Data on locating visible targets
= = =

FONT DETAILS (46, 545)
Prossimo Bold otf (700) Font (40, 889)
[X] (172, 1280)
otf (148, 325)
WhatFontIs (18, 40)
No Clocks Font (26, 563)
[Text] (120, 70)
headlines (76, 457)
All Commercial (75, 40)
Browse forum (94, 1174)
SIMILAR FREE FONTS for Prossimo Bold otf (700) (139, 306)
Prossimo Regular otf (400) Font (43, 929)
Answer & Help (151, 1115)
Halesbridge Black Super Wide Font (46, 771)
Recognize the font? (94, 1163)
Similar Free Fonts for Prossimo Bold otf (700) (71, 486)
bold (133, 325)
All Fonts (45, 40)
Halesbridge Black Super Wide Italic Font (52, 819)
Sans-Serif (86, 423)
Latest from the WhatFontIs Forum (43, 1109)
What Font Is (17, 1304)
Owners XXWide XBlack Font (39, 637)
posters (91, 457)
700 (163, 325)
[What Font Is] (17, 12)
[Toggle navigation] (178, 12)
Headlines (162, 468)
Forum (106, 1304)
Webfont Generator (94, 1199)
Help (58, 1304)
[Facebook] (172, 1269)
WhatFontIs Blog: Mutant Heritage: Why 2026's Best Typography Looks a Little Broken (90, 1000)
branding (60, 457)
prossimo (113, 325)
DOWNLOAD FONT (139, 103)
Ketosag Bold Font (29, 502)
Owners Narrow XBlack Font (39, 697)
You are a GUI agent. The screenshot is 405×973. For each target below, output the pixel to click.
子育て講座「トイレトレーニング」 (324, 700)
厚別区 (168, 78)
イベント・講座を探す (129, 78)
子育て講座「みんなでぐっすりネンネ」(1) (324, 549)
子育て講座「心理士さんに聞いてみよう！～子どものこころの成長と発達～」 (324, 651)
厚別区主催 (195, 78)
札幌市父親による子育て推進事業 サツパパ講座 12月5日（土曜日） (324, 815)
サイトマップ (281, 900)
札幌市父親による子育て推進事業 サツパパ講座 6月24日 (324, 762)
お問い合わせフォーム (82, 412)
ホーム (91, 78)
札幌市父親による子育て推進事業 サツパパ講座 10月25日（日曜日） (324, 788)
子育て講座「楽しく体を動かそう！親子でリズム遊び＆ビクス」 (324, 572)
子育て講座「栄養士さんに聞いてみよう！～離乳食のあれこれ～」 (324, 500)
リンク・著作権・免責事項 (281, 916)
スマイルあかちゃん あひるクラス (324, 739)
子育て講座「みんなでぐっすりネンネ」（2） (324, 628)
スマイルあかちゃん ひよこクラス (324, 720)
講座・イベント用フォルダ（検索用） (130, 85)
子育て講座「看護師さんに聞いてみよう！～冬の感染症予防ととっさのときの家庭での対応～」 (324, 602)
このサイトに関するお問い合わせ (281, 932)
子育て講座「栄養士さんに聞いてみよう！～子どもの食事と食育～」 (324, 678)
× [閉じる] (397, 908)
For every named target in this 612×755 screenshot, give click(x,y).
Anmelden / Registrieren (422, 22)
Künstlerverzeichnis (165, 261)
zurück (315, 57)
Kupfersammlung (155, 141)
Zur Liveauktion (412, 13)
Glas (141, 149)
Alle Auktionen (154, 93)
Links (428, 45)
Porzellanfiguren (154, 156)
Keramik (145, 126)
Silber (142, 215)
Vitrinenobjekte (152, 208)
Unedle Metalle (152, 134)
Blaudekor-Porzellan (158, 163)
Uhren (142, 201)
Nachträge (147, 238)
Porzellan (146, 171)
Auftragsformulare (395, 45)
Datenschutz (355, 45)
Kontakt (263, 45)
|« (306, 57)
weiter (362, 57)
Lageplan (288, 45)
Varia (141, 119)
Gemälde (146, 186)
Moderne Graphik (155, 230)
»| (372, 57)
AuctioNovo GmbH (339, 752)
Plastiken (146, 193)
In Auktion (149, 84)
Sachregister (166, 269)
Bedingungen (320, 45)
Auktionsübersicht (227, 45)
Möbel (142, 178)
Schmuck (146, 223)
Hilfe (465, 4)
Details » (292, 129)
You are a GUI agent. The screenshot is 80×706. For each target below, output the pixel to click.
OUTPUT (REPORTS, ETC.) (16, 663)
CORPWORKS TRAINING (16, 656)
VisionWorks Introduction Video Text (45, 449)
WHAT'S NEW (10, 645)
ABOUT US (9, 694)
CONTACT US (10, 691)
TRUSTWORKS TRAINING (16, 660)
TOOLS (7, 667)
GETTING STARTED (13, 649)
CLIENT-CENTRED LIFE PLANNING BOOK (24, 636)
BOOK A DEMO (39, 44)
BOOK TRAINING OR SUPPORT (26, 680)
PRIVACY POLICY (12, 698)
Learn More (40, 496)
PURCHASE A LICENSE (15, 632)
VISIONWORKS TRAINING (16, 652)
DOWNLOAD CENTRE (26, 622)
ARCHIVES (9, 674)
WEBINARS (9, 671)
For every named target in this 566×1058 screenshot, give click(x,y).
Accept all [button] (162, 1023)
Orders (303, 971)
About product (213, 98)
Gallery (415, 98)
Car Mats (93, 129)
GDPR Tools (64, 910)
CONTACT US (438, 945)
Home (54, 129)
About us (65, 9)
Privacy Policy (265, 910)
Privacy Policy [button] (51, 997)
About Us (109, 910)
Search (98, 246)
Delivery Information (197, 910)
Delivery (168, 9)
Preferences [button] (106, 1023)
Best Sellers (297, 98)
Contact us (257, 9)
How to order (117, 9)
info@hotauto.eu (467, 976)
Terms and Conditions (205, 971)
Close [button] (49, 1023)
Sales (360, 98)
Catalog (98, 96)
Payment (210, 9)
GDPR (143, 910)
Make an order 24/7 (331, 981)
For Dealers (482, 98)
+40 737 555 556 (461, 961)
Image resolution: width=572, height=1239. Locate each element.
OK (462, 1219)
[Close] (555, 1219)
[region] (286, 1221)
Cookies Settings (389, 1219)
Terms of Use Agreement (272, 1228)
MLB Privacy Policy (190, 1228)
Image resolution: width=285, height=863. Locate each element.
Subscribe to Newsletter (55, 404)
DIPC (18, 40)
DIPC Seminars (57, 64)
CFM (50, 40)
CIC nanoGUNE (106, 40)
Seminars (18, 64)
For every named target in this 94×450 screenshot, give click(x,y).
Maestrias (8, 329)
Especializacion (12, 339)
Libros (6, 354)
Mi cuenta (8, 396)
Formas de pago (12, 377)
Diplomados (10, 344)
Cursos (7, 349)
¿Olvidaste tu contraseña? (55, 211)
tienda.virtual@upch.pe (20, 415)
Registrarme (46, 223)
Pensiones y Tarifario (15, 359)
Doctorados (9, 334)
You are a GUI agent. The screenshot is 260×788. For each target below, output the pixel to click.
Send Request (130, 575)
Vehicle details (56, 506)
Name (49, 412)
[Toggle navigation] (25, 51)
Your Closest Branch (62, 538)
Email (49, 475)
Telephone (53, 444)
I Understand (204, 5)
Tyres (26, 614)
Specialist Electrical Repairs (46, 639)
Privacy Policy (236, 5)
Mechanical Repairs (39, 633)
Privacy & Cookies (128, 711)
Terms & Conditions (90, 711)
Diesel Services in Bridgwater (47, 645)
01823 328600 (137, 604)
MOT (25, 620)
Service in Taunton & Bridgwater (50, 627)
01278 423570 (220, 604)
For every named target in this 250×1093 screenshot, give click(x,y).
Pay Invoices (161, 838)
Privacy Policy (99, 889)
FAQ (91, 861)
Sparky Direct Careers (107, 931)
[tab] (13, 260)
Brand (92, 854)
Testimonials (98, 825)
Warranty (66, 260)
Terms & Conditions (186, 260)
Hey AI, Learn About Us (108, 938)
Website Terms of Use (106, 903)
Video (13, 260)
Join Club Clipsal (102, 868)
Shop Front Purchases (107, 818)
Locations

= = =

* EXERCISE BRIEF *
Format all of the records above as a numbered list, leaving out any blank lines.

* SOLUTION TO THE PROBLEM *
1. FONT DETAILS (46, 545)
2. Prossimo Bold otf (700) Font (40, 889)
3. [X] (172, 1280)
4. otf (148, 325)
5. WhatFontIs (18, 40)
6. No Clocks Font (26, 563)
7. [Text] (120, 70)
8. headlines (76, 457)
9. All Commercial (75, 40)
10. Browse forum (94, 1174)
11. SIMILAR FREE FONTS for Prossimo Bold otf (700) (139, 306)
12. Prossimo Regular otf (400) Font (43, 929)
13. Answer & Help (151, 1115)
14. Halesbridge Black Super Wide Font (46, 771)
15. Recognize the font? (94, 1163)
16. Similar Free Fonts for Prossimo Bold otf (700) (71, 486)
17. bold (133, 325)
18. All Fonts (45, 40)
19. Halesbridge Black Super Wide Italic Font (52, 819)
20. Sans-Serif (86, 423)
21. Latest from the WhatFontIs Forum (43, 1109)
22. What Font Is (17, 1304)
23. Owners XXWide XBlack Font (39, 637)
24. posters (91, 457)
25. 700 (163, 325)
26. [What Font Is] (17, 12)
27. [Toggle navigation] (178, 12)
28. Headlines (162, 468)
29. Forum (106, 1304)
30. Webfont Generator (94, 1199)
31. Help (58, 1304)
32. [Facebook] (172, 1269)
33. WhatFontIs Blog: Mutant Heritage: Why 2026's Best Typography Looks a Little Broken (90, 1000)
34. branding (60, 457)
35. prossimo (113, 325)
36. DOWNLOAD FONT (139, 103)
37. Ketosag Bold Font (29, 502)
38. Owners Narrow XBlack Font (39, 697)
39. You are a GUI agent. The screenshot is 405×973. For each target below, output the pixel to click.
40. 子育て講座「トイレトレーニング」 (324, 700)
41. 厚別区 (168, 78)
42. イベント・講座を探す (129, 78)
43. 子育て講座「みんなでぐっすりネンネ」(1) (324, 549)
44. 子育て講座「心理士さんに聞いてみよう！～子どものこころの成長と発達～」 (324, 651)
45. 厚別区主催 (195, 78)
46. 札幌市父親による子育て推進事業 サツパパ講座 12月5日（土曜日） (324, 815)
47. サイトマップ (281, 900)
48. 札幌市父親による子育て推進事業 サツパパ講座 6月24日 (324, 762)
49. お問い合わせフォーム (82, 412)
50. ホーム (91, 78)
51. 札幌市父親による子育て推進事業 サツパパ講座 10月25日（日曜日） (324, 788)
52. 子育て講座「楽しく体を動かそう！親子でリズム遊び＆ビクス」 (324, 572)
53. 子育て講座「栄養士さんに聞いてみよう！～離乳食のあれこれ～」 (324, 500)
54. リンク・著作権・免責事項 (281, 916)
55. スマイルあかちゃん あひるクラス (324, 739)
56. 子育て講座「みんなでぐっすりネンネ」（2） (324, 628)
57. スマイルあかちゃん ひよこクラス (324, 720)
58. 講座・イベント用フォルダ（検索用） (130, 85)
59. 子育て講座「看護師さんに聞いてみよう！～冬の感染症予防ととっさのときの家庭での対応～」 (324, 602)
60. このサイトに関するお問い合わせ (281, 932)
61. 子育て講座「栄養士さんに聞いてみよう！～子どもの食事と食育～」 (324, 678)
62. × [閉じる] (397, 908)
63. For every named target in this 612×755 screenshot, give click(x,y).
64. Anmelden / Registrieren (422, 22)
65. Künstlerverzeichnis (165, 261)
66. zurück (315, 57)
67. Kupfersammlung (155, 141)
68. Zur Liveauktion (412, 13)
69. Glas (141, 149)
70. Alle Auktionen (154, 93)
71. Links (428, 45)
72. Porzellanfiguren (154, 156)
73. Keramik (145, 126)
74. Silber (142, 215)
75. Vitrinenobjekte (152, 208)
76. Unedle Metalle (152, 134)
77. Blaudekor-Porzellan (158, 163)
78. Uhren (142, 201)
79. Nachträge (147, 238)
80. Porzellan (146, 171)
81. Auftragsformulare (395, 45)
82. Datenschutz (355, 45)
83. Kontakt (263, 45)
84. |« (306, 57)
85. weiter (362, 57)
86. Lageplan (288, 45)
87. Varia (141, 119)
88. Gemälde (146, 186)
89. Moderne Graphik (155, 230)
90. »| (372, 57)
91. AuctioNovo GmbH (339, 752)
92. Plastiken (146, 193)
93. In Auktion (149, 84)
94. Sachregister (166, 269)
95. Bedingungen (320, 45)
96. Auktionsübersicht (227, 45)
97. Möbel (142, 178)
98. Schmuck (146, 223)
99. Hilfe (465, 4)
100. Details » (292, 129)
101. You are a GUI agent. The screenshot is 80×706. For each target below, output the pixel to click.
102. OUTPUT (REPORTS, ETC.) (16, 663)
103. CORPWORKS TRAINING (16, 656)
104. VisionWorks Introduction Video Text (45, 449)
105. WHAT'S NEW (10, 645)
106. ABOUT US (9, 694)
107. CONTACT US (10, 691)
108. TRUSTWORKS TRAINING (16, 660)
109. TOOLS (7, 667)
110. GETTING STARTED (13, 649)
111. CLIENT-CENTRED LIFE PLANNING BOOK (24, 636)
112. BOOK A DEMO (39, 44)
113. BOOK TRAINING OR SUPPORT (26, 680)
114. PRIVACY POLICY (12, 698)
115. Learn More (40, 496)
116. PURCHASE A LICENSE (15, 632)
117. VISIONWORKS TRAINING (16, 652)
118. DOWNLOAD CENTRE (26, 622)
119. ARCHIVES (9, 674)
120. WEBINARS (9, 671)
121. For every named target in this 566×1058 screenshot, give click(x,y).
122. Accept all [button] (162, 1023)
123. Orders (303, 971)
124. About product (213, 98)
125. Gallery (415, 98)
126. Car Mats (93, 129)
127. GDPR Tools (64, 910)
128. CONTACT US (438, 945)
129. Home (54, 129)
130. About us (65, 9)
131. Privacy Policy (265, 910)
132. Privacy Policy [button] (51, 997)
133. About Us (109, 910)
134. Search (98, 246)
135. Delivery Information (197, 910)
136. Delivery (168, 9)
137. Preferences [button] (106, 1023)
138. Best Sellers (297, 98)
139. Contact us (257, 9)
140. How to order (117, 9)
141. info@hotauto.eu (467, 976)
142. Terms and Conditions (205, 971)
143. Close [button] (49, 1023)
144. Sales (360, 98)
145. Catalog (98, 96)
146. Payment (210, 9)
147. GDPR (143, 910)
148. Make an order 24/7 (331, 981)
149. For Dealers (482, 98)
150. +40 737 555 556 (461, 961)
151. Image resolution: width=572, height=1239. Locate each element.
152. OK (462, 1219)
153. [Close] (555, 1219)
154. [region] (286, 1221)
155. Cookies Settings (389, 1219)
156. Terms of Use Agreement (272, 1228)
157. MLB Privacy Policy (190, 1228)
158. Image resolution: width=285, height=863. Locate each element.
159. Subscribe to Newsletter (55, 404)
160. DIPC (18, 40)
161. DIPC Seminars (57, 64)
162. CFM (50, 40)
163. CIC nanoGUNE (106, 40)
164. Seminars (18, 64)
165. For every named target in this 94×450 screenshot, give click(x,y).
166. Maestrias (8, 329)
167. Especializacion (12, 339)
168. Libros (6, 354)
169. Mi cuenta (8, 396)
170. Formas de pago (12, 377)
171. Diplomados (10, 344)
172. Cursos (7, 349)
173. ¿Olvidaste tu contraseña? (55, 211)
174. tienda.virtual@upch.pe (20, 415)
175. Registrarme (46, 223)
176. Pensiones y Tarifario (15, 359)
177. Doctorados (9, 334)
178. You are a GUI agent. The screenshot is 260×788. For each target below, output the pixel to click.
179. Send Request (130, 575)
180. Vehicle details (56, 506)
181. Name (49, 412)
182. [Toggle navigation] (25, 51)
183. Your Closest Branch (62, 538)
184. Email (49, 475)
185. Telephone (53, 444)
186. I Understand (204, 5)
187. Tyres (26, 614)
188. Specialist Electrical Repairs (46, 639)
189. Privacy Policy (236, 5)
190. Mechanical Repairs (39, 633)
191. Privacy & Cookies (128, 711)
192. Terms & Conditions (90, 711)
193. Diesel Services in Bridgwater (47, 645)
194. 01823 328600 (137, 604)
195. MOT (25, 620)
196. Service in Taunton & Bridgwater (50, 627)
197. 01278 423570 (220, 604)
198. For every named target in this 250×1093 screenshot, give click(x,y).
199. Pay Invoices (161, 838)
200. Privacy Policy (99, 889)
201. FAQ (91, 861)
202. Sparky Direct Careers (107, 931)
203. [tab] (13, 260)
204. Brand (92, 854)
205. Testimonials (98, 825)
206. Warranty (66, 260)
207. Terms & Conditions (186, 260)
208. Hey AI, Learn About Us (108, 938)
209. Website Terms of Use (106, 903)
210. Video (13, 260)
211. Join Club Clipsal (102, 868)
212. Shop Front Purchases (107, 818)
213. Locations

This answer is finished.